**Given task**
Convert the entries from the start through the line containing "(365, 703)." into a two-column CSV with the headers instruction and response. Write one row per entry, put each field in double quotes, and replace line breaks with spaces.

######

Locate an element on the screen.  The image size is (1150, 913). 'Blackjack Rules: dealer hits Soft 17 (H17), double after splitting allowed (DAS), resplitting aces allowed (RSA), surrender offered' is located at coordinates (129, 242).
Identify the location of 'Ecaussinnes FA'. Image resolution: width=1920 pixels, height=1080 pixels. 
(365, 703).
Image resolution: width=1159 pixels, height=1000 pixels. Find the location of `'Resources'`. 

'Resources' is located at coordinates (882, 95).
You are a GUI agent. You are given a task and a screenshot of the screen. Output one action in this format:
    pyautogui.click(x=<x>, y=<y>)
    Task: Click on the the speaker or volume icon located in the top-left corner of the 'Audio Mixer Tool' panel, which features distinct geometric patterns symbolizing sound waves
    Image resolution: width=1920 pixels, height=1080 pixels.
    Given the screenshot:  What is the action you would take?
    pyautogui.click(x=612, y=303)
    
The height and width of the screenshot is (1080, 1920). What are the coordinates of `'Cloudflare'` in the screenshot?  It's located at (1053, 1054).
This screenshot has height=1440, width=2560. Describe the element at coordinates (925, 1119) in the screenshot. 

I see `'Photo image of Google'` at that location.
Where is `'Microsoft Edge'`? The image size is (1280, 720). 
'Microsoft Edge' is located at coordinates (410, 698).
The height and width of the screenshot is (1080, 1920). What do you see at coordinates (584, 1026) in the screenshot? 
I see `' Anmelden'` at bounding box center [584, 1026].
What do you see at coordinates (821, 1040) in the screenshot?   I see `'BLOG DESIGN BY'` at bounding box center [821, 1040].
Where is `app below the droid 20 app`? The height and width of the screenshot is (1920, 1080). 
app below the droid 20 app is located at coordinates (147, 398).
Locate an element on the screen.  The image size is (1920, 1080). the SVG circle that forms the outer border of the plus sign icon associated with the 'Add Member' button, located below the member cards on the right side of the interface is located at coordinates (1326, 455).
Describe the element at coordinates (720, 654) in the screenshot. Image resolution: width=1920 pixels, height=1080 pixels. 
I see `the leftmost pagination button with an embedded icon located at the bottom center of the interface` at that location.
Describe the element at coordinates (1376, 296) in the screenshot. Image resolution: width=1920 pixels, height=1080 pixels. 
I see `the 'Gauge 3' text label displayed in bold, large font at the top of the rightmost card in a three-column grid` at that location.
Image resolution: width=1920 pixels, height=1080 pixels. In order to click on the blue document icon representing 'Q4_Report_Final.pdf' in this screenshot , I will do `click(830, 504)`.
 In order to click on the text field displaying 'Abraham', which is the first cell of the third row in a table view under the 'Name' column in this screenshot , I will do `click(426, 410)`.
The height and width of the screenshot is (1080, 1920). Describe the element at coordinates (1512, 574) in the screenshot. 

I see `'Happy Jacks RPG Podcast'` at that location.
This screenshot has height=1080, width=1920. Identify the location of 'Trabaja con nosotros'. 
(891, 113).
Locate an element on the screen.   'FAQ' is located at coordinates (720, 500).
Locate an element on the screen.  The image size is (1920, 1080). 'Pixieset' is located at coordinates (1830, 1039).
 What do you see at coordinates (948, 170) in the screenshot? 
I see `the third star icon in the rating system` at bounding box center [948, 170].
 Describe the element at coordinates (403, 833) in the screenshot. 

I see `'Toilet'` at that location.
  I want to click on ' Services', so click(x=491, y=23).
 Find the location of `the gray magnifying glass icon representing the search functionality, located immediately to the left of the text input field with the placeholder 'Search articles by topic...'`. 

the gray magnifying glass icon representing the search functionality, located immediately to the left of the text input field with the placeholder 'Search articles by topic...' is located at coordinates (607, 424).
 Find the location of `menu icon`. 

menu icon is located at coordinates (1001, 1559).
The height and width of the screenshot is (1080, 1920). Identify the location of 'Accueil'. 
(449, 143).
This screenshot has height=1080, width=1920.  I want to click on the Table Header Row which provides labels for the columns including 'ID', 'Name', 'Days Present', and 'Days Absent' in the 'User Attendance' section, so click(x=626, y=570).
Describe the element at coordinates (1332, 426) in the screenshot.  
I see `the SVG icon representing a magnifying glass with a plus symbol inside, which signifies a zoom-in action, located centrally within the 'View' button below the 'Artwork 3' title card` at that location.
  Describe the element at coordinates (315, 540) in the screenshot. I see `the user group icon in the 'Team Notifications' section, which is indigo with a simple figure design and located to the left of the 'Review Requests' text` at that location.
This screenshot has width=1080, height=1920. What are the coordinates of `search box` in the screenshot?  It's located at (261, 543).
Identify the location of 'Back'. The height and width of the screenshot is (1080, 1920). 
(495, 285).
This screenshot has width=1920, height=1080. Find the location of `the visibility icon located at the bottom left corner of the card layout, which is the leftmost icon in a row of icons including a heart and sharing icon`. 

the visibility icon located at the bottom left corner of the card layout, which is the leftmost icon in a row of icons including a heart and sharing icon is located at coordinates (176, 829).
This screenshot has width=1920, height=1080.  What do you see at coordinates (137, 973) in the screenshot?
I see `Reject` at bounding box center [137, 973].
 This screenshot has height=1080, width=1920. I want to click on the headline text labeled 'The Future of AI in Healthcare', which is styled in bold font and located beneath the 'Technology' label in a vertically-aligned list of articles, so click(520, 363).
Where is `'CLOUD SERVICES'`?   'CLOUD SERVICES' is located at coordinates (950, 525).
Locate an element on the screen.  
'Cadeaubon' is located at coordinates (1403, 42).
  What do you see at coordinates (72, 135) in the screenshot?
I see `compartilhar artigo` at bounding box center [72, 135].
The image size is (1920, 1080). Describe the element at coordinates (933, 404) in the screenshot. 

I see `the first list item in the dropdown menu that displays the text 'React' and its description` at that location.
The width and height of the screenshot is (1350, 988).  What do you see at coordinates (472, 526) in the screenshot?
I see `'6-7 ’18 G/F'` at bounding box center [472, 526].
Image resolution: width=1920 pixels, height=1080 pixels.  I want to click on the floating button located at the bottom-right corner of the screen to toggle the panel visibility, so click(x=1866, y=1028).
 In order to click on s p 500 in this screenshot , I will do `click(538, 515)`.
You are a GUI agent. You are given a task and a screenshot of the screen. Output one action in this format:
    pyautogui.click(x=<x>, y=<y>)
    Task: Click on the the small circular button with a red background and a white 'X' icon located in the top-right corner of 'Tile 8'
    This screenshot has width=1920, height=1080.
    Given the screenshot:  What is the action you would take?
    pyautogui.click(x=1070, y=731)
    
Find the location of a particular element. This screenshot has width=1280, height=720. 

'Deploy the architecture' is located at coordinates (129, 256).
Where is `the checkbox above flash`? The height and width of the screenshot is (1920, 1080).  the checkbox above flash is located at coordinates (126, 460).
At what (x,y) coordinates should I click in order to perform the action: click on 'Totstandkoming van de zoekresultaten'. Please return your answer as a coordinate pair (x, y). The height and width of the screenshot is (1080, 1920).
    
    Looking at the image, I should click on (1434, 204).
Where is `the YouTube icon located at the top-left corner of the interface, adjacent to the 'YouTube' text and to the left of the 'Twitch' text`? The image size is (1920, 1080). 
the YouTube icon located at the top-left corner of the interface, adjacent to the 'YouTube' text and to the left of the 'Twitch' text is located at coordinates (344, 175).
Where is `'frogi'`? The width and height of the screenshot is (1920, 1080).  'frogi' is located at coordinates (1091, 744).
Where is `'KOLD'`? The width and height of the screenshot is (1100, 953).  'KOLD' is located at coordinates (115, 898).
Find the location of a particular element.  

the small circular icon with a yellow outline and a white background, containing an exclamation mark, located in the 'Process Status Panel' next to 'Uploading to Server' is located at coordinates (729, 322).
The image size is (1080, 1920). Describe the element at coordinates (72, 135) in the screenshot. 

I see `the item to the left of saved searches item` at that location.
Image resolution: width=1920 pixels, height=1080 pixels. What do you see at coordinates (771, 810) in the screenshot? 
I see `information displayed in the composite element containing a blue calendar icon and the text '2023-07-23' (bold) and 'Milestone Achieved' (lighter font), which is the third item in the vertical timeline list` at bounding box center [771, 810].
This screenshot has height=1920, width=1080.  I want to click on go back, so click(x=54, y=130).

######

**Solution to this problem**
instruction,response
"Locate an element on the screen.","The image size is (1150, 913). 'Blackjack Rules: dealer hits Soft 17 (H17), double after splitting allowed (DAS), resplitting aces allowed (RSA), surrender offered' is located at coordinates (129, 242)."
"Identify the location of 'Ecaussinnes FA'. Image resolution: width=1920 pixels, height=1080 pixels.","(365, 703)."